## [EXERCISE OBJECTIVE]
A verbatim restatement of the data, free of pictures, is what you should output.

[Stored records]
____
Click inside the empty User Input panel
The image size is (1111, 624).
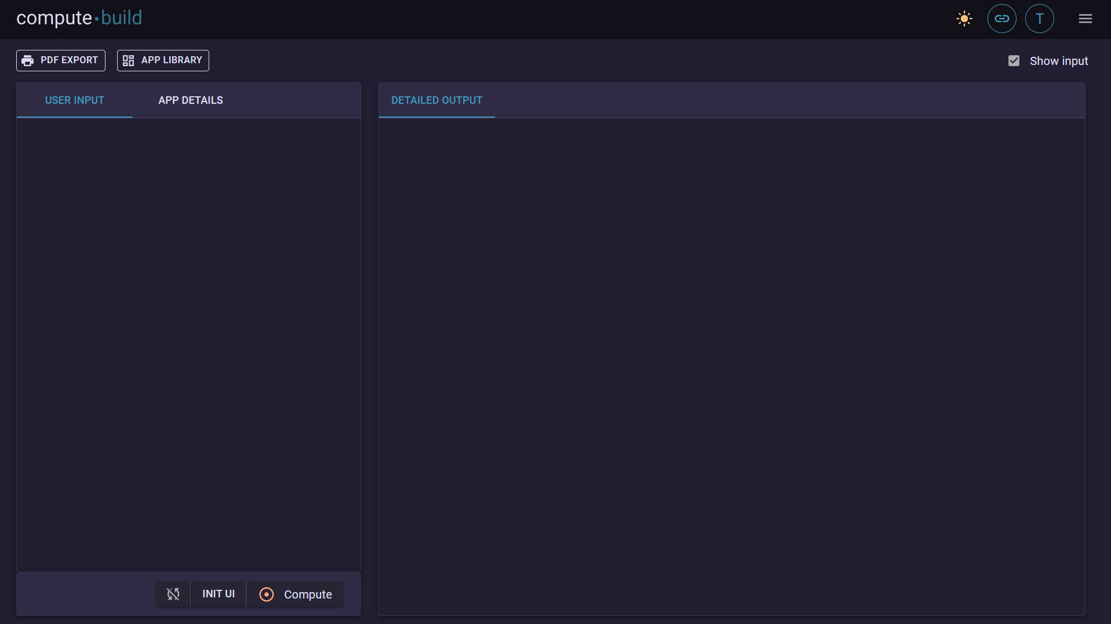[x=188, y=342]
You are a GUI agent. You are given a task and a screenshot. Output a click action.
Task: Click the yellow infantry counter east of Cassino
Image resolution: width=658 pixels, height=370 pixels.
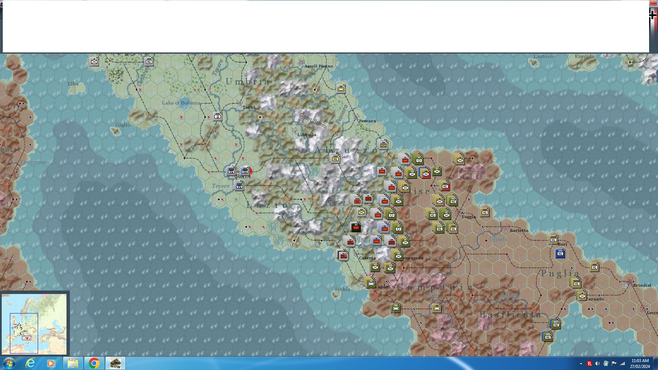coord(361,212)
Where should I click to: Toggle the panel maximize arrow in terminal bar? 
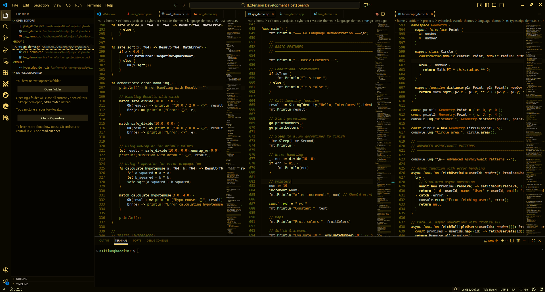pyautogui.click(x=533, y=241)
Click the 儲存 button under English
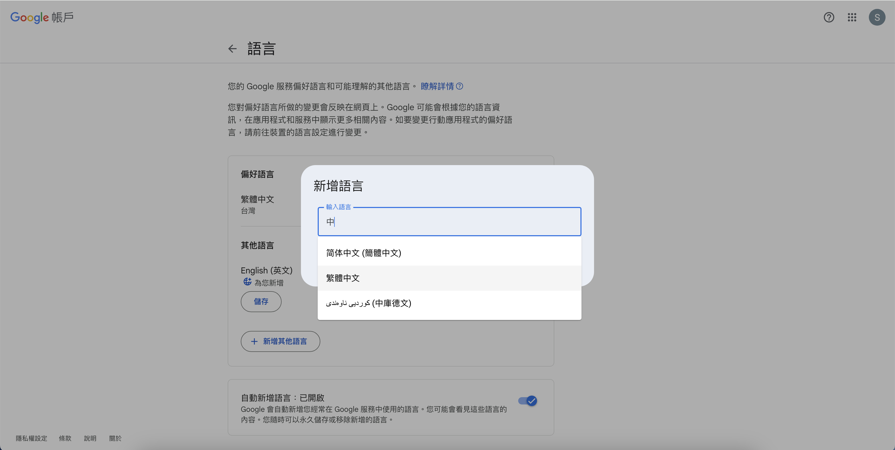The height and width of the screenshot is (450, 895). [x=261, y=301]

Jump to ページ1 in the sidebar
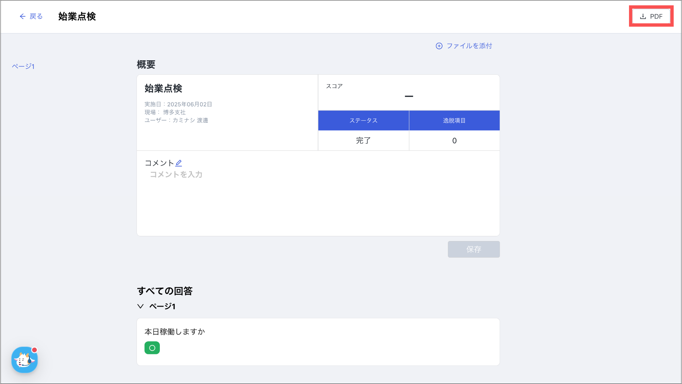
____
## [ANSWER SECTION]
Click inside the empty User Input panel
The image size is (1111, 624).
[x=188, y=342]
You are a GUI agent. You are given a task and a screenshot. Output a click action.
Task: Click the yellow infantry counter east of Cassino
Image resolution: width=658 pixels, height=370 pixels.
coord(361,212)
Where should I click to: Toggle the panel maximize arrow in terminal bar? 
pyautogui.click(x=533, y=241)
Click the 儲存 button under English
The height and width of the screenshot is (450, 895). [x=261, y=301]

Jump to ページ1 in the sidebar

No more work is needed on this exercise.